Indeed, since the large majority of us has spent considerable time locked-in at home over the last year, delivery logistics have moved to the forefront of the business agenda. Some brands have also understood that the constant interruption of the doorbell while home-schooling the kids, or in an online meeting signifies annoyance not convenience. The response by some brands has been to develop packaging that fits comfortably through the letterbox. From cocktails and handmade biscuits, to flowers and bath salts, a wide range of brands have overcome the closure of retail & hospitality outlets, and created ingenious ways to get their products to you seamlessly – even down to flattening wine bottles. 

This kind of winning cultural awareness, has prompted consumers to engage with these brands because of their innovation, convenience, wit, and promise of elevated personal experience. The behaviour that has shifted as a result of this cultural ingenuity, e.g. drinking cocktails at home more regularly, in turn generated an attitude which brought the spirit of Gatsby-esque sophistication into the home. The link is clear – the cultural conditions of lockdown forced brands to think about how to creatively respond, and that response generated positive consumer behaviour which shifted the idea of drinking ready-made cocktails at home. Cool Convenience was fused into a single moment. This is culturally-driven behaviour that will almost certainly ‘stick’ and any brand which enters the home space by by-passing stores has the opportunity to consider this moment of truth by transforming its packaging (opening mechanism, layout, messaging).

But the accelerated pace of cultural change, won’t allow even those brand successes a period of reflective self-congratulation. As some countries slowly emerge from their national lockdowns amidst vaccination optimism, marketers will need to ask how they sustain the success of DTC (direct to consumer) after ‘normality’ returns. The demand for constant updated difference will rise. Without asking how they can achieve that, they will fail to be in control of their meaning and lose all the advantage they have gained in influencing consumer behaviour and attitude with innovative comms and packaging.

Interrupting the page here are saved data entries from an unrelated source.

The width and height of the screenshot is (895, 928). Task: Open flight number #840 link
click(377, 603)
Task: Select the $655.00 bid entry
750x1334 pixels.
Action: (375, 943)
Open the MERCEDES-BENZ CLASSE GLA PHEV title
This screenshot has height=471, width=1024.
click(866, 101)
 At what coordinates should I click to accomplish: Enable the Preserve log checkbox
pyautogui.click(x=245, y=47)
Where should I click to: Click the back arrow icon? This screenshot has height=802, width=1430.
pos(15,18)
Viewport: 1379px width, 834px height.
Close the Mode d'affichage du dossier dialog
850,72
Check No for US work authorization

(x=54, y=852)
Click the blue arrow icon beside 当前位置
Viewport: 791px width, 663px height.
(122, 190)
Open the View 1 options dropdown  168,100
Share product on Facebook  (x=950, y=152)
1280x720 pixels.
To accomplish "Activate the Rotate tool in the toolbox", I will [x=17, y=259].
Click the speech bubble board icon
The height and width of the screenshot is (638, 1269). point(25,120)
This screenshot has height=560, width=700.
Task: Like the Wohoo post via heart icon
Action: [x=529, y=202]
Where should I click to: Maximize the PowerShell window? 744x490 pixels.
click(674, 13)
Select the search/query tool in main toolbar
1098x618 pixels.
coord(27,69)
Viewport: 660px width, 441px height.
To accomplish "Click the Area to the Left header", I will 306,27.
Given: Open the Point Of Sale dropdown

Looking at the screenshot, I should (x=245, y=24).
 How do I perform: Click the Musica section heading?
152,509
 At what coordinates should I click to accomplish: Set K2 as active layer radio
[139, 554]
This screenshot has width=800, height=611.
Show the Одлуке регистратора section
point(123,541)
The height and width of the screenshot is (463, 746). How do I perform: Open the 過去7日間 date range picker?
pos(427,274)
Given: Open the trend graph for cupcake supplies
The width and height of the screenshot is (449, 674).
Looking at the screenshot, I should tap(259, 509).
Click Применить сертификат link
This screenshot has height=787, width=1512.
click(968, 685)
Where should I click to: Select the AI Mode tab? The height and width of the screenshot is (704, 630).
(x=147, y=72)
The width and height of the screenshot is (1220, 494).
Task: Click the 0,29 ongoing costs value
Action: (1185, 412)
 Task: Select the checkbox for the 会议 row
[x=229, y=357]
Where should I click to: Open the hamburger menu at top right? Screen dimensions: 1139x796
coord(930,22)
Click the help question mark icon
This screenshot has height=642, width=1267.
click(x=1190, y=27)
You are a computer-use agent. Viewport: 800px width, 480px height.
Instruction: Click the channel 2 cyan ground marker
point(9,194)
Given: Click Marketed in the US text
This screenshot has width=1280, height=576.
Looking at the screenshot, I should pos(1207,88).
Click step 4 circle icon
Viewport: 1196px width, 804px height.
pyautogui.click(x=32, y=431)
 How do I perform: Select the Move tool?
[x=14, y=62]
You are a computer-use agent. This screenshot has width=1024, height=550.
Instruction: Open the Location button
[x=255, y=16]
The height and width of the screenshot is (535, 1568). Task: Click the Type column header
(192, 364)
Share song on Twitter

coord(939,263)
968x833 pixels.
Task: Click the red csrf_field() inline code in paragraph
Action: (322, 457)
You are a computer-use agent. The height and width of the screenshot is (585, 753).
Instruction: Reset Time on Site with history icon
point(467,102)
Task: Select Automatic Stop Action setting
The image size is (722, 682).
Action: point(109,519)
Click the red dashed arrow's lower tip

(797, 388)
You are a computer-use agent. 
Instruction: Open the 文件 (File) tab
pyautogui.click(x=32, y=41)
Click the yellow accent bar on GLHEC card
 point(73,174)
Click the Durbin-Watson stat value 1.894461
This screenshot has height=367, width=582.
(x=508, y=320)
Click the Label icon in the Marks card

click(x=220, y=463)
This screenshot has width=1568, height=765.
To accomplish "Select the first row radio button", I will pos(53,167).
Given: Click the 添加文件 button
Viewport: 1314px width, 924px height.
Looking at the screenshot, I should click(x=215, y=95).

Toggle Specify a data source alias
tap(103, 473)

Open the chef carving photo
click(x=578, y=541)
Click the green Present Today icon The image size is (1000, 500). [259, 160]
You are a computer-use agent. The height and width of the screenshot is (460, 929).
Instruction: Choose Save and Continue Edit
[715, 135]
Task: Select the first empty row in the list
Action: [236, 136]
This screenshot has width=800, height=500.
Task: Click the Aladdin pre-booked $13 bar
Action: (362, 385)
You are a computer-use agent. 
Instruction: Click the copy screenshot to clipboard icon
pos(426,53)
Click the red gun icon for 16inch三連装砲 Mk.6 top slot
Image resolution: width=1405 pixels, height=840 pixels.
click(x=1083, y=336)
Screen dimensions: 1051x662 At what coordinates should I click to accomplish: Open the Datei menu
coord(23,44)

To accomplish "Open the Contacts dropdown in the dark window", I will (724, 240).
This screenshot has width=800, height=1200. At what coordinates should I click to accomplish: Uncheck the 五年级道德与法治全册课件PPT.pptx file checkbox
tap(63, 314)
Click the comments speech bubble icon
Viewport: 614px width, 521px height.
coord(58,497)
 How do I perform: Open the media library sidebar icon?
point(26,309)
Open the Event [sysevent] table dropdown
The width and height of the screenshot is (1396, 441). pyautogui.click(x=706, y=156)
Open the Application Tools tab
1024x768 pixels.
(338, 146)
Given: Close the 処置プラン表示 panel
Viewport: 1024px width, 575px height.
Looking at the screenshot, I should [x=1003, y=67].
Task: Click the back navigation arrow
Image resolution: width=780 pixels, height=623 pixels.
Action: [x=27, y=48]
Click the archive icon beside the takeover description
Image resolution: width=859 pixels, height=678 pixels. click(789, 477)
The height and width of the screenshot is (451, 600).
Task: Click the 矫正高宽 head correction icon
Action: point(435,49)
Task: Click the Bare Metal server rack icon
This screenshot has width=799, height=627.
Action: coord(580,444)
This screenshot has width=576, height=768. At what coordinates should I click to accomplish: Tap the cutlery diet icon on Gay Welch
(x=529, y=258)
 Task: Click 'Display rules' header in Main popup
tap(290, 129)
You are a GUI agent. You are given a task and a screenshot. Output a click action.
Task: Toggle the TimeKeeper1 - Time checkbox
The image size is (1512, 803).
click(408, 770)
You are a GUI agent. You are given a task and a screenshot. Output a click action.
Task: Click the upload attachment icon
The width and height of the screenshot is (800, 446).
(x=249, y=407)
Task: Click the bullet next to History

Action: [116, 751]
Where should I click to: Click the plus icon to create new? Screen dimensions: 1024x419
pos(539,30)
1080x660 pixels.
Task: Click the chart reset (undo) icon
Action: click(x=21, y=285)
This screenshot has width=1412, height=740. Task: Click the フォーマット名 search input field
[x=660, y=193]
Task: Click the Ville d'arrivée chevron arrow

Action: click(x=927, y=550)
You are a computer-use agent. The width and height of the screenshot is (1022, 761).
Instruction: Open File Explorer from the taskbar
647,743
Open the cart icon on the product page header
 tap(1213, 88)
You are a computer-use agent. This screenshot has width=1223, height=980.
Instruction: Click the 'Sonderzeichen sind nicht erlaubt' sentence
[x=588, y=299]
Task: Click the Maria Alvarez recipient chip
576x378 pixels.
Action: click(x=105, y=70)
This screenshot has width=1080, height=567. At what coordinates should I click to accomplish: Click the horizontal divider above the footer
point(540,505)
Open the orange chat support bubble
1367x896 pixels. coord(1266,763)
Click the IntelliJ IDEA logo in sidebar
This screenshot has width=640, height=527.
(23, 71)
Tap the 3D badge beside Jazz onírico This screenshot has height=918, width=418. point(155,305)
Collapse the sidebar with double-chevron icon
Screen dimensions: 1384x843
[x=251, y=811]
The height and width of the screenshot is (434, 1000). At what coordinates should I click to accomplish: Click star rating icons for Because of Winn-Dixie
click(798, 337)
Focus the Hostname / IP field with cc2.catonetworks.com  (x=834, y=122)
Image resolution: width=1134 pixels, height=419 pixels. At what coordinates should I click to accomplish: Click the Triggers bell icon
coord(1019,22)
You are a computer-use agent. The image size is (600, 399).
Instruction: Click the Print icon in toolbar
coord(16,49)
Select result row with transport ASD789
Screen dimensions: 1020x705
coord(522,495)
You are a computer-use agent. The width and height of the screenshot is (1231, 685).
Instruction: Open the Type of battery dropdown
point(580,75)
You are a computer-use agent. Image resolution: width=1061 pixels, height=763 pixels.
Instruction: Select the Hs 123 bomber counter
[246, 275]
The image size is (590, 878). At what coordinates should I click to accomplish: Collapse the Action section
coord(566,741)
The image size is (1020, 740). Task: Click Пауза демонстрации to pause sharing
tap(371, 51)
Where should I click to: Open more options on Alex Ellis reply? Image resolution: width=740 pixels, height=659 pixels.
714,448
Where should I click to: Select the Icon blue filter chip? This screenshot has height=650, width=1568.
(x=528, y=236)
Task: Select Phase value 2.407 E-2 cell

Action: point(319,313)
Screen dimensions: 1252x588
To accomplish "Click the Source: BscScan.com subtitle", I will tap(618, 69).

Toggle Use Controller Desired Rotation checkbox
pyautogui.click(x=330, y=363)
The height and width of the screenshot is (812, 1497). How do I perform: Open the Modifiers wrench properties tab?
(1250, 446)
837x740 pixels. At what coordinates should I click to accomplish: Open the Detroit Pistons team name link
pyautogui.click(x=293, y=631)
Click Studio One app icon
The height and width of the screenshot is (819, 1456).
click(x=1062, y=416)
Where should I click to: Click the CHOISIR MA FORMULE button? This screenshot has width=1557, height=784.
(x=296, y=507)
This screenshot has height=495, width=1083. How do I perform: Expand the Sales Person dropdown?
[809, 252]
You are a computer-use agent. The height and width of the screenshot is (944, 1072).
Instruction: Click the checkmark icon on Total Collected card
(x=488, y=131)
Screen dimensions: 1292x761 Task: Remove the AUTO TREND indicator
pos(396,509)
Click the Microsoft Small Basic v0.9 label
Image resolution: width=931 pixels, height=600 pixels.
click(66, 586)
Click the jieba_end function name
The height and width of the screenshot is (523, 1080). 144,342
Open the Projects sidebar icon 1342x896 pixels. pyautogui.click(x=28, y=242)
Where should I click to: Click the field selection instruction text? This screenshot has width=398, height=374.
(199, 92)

Checking your brand’s cultural true north then, is a day to day activity, not just an input into strategic futures. Cultural insight is not an esoteric exercise, at its best it identifies the causal whys influencing today’s executional outcomes, and its impact affects you in the current fiscal year, not just sometime in the future. Cultural change won’t slow down when we move beyond the pandemic. Monitoring and analysing the moment and emerging moment in time is surely a brand marketing essential not a choice. 

 

3 key takeouts for brands:

  1. If you as a brand are spotting behavioural changes in your category through your data and insight, competitive distinctiveness will come from understanding the cultural drivers of that behavioural change. Culture > Behaviour > Attitude
  2. Think about the way that ‘convenience’ has changed – it’s not just about time saved, but about how to emotionally enrich brand experiences.
  3. The first moment of truth has changed for the brand-consumer experience. How can your packaging pushed through the letterbox increasingly deliver strong cultural values of discovery, playfulness & surprise that enhance the experience beyond just the functional protection.